Vous avez dit « Millefeuille n’est pas un livre sur la vieillesse ». Mais c’est un livre sur une certaine forme de solitude et sur l’approche de la mort.

L. K. Ce n’est pas un livre sur la vieillesse au sens où l’on tomberait dans la physiologie de la vieillesse, avec une vision naturaliste, quelque chose d’inscrit dans le corps. Certainement, le personnage est proche de la mort. Il est devant la mort, il la considère, il sait qu’elle est là même s’il ne veut pas y penser tout le temps. Ça le travaille, il rêve des pharaons, pense au Roi Lear, se demande si après sa mort, on se souviendra de lui. Qu’est-ce qui reste, quand on disparaît ? Il fallait dynamiser cette question. Il s’agit surtout d’un combat contre la mort pour rester parmi les vivants, et pas simplement le fait d’être vieux.

À quel moment de l’écriture trouvez-vous le titre du livre ?

*****

**Consigne**
Répondez aux questions suivantes à partir de l'extrait sur Millefeuille.
1. Selon la personne qui pose les questions, sur quoi porte Millefeuille ?
2. De qui le personnage rêve-t-il ?
3. D'après L. K., de quoi s'agit-il surtout dans le livre ?

*****

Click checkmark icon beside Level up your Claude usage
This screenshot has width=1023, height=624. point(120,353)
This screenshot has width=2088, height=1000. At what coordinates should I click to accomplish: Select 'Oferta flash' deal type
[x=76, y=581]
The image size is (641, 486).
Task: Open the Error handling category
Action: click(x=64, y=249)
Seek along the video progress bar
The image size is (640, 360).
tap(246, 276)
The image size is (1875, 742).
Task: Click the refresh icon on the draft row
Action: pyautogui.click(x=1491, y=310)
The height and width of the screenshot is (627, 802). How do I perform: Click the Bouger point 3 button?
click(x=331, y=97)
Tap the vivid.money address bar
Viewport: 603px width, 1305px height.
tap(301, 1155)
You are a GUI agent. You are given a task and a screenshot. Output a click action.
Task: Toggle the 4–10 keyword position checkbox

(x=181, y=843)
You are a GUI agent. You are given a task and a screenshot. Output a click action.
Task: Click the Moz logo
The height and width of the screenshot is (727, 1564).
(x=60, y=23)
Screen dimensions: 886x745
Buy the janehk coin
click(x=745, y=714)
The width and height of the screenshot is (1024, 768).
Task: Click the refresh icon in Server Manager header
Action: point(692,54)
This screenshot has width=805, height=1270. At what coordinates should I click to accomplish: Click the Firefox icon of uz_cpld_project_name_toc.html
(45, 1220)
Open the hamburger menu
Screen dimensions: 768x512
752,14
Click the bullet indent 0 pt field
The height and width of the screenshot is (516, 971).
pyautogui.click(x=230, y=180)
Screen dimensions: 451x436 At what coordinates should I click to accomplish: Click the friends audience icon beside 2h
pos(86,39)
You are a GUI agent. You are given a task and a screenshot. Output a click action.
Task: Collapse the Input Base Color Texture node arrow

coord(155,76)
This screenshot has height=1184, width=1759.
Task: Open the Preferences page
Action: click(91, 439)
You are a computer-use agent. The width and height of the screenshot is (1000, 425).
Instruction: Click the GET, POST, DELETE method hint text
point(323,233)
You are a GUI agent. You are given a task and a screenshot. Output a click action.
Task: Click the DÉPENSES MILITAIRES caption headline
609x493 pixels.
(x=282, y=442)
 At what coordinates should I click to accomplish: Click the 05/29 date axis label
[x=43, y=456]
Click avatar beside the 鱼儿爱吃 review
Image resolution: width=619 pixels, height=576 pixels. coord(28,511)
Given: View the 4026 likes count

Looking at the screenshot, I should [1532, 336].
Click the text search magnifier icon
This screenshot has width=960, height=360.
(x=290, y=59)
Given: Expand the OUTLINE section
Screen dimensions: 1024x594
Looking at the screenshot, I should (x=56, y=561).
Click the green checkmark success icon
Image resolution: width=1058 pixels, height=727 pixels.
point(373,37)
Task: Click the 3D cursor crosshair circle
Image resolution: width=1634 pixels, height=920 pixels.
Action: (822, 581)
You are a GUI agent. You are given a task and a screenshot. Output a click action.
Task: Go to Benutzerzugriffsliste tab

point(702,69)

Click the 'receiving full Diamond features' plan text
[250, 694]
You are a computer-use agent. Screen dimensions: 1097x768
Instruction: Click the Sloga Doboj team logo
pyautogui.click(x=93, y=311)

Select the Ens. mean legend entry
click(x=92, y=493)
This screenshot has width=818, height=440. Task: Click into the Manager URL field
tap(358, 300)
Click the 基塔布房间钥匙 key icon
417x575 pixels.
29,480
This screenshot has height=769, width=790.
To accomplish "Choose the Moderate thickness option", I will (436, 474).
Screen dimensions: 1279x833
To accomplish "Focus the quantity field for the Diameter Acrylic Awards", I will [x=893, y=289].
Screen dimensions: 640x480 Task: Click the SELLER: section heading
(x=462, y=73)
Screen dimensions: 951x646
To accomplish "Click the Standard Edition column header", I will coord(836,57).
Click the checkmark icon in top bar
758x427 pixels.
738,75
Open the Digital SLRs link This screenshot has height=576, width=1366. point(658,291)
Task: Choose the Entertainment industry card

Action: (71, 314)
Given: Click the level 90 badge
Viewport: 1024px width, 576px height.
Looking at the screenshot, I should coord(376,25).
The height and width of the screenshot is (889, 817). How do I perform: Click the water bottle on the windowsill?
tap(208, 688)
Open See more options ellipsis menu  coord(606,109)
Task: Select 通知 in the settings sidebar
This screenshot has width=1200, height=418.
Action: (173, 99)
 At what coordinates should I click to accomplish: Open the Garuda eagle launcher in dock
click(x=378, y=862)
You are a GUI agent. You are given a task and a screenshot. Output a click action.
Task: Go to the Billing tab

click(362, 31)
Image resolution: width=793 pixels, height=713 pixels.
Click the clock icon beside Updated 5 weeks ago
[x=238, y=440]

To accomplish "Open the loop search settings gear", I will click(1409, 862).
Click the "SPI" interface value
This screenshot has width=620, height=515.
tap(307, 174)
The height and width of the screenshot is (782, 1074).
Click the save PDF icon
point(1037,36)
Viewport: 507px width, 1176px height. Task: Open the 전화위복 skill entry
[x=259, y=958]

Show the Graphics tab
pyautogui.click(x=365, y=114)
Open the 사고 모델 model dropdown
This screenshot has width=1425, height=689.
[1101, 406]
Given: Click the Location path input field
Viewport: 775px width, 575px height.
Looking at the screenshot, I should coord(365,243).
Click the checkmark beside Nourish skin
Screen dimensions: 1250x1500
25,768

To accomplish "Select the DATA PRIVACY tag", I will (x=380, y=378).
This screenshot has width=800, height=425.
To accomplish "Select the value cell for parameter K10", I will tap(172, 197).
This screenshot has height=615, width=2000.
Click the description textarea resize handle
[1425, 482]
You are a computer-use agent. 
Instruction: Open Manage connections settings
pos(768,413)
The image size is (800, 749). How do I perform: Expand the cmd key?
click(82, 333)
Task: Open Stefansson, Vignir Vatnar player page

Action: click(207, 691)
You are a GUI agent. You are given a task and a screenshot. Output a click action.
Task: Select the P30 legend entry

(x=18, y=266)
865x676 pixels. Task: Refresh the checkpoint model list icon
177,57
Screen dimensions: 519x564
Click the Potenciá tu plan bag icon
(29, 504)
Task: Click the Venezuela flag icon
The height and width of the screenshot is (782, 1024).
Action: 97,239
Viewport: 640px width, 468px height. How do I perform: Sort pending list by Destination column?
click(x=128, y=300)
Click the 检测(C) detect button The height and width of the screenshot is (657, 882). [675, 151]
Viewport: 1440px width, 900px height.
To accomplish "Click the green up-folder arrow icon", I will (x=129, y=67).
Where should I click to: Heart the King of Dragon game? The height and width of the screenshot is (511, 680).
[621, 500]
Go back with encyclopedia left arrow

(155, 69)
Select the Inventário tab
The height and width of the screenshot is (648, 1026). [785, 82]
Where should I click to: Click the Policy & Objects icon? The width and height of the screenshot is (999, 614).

*****

**Corrigé**
1. Millefeuille porte sur une certaine forme de solitude et sur l'approche de la mort.
2. Le personnage rêve des pharaons.
3. Il s'agit surtout d'un combat contre la mort pour rester parmi les vivants.